Devlet bütçesinden belediyelere katkı oranı yüzde 9,25 ama çok sayıda belediye batık ve sürdürülebilir değil… Bu rakkam yüzde 6 olduğu dönemlerde durum bu kadar vahim değildi. Demek ki belediyelerde sürdürülebilirlik sorunu sadece devlet katkısını artırmak ile olası değil, belediyelerin ‘iyi gelir yönetimi - akıllı gider yönetimi’ yapması ile ilgilidir. Bunun uygulanmasının koşulları, ceza ve ödülle birlikte yaratılmadıkça, devlet katkısı olsun, harçlar olsun, belediyelerin diğer ve yeni gelirleri olsun, ne kadar artırılırsa artırılsın, ‘Batık Belediye -Sürdürülemez yapı’ nitelemeleri son bulmayacak. Bunun için de birincil derecede sorumlu olan müştereken ve müteselsilen, belediye başkanı ve meclis üyeleridir.

Sağlanan Kayıtlar:
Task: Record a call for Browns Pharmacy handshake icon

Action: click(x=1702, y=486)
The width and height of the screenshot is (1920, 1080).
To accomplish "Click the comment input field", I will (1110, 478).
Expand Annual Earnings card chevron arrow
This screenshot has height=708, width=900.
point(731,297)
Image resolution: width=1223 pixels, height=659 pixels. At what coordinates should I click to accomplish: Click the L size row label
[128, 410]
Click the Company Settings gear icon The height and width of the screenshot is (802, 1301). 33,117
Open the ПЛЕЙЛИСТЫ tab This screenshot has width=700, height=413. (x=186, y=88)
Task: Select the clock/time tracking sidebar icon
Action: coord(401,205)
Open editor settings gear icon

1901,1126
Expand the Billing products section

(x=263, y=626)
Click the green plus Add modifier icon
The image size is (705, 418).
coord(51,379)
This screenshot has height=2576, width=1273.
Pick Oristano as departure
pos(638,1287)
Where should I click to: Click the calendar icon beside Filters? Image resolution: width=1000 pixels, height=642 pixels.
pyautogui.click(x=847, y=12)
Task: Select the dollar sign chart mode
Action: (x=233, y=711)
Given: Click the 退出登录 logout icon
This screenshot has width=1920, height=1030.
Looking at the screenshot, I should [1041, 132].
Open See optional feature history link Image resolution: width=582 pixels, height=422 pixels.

Yapmanız Gerekenler:
1/ Okuma metninde "Devlet bütçesinden belediyelere" sözcüklerinden "ve meclis üyeleridir." sözcüklerine kadar uzanan bölümü hiçbir değişiklik yapmadan yineleyin.
2/ Okuma metni, belediyeler için "ne kadar artırılırsa artırılsın" sonucu değiştirmeyecek gelir kalemlerini sayar. Bu kalemlerin tamamını sıralayın.
Kayıtlar, okuma metninden ayrı bir malzemedir.

Sıralı Çözümler:
1/
Devlet bütçesinden belediyelere katkı oranı yüzde 9,25 ama çok sayıda belediye batık ve sürdürülebilir değil… Bu rakkam yüzde 6 olduğu dönemlerde durum bu kadar vahim değildi. Demek ki belediyelerde sürdürülebilirlik sorunu sadece devlet katkısını artırmak ile olası değil, belediyelerin ‘iyi gelir yönetimi - akıllı gider yönetimi’ yapması ile ilgilidir. Bunun uygulanmasının koşulları, ceza ve ödülle birlikte yaratılmadıkça, devlet katkısı olsun, harçlar olsun, belediyelerin diğer ve yeni gelirleri olsun, ne kadar artırılırsa artırılsın, ‘Batık Belediye -Sürdürülemez yapı’ nitelemeleri son bulmayacak. Bunun için de birincil derecede sorumlu olan müştereken ve müteselsilen, belediye başkanı ve meclis üyeleridir.

2/ Devlet katkısı, harçlar, belediyelerin diğer ve yeni gelirleri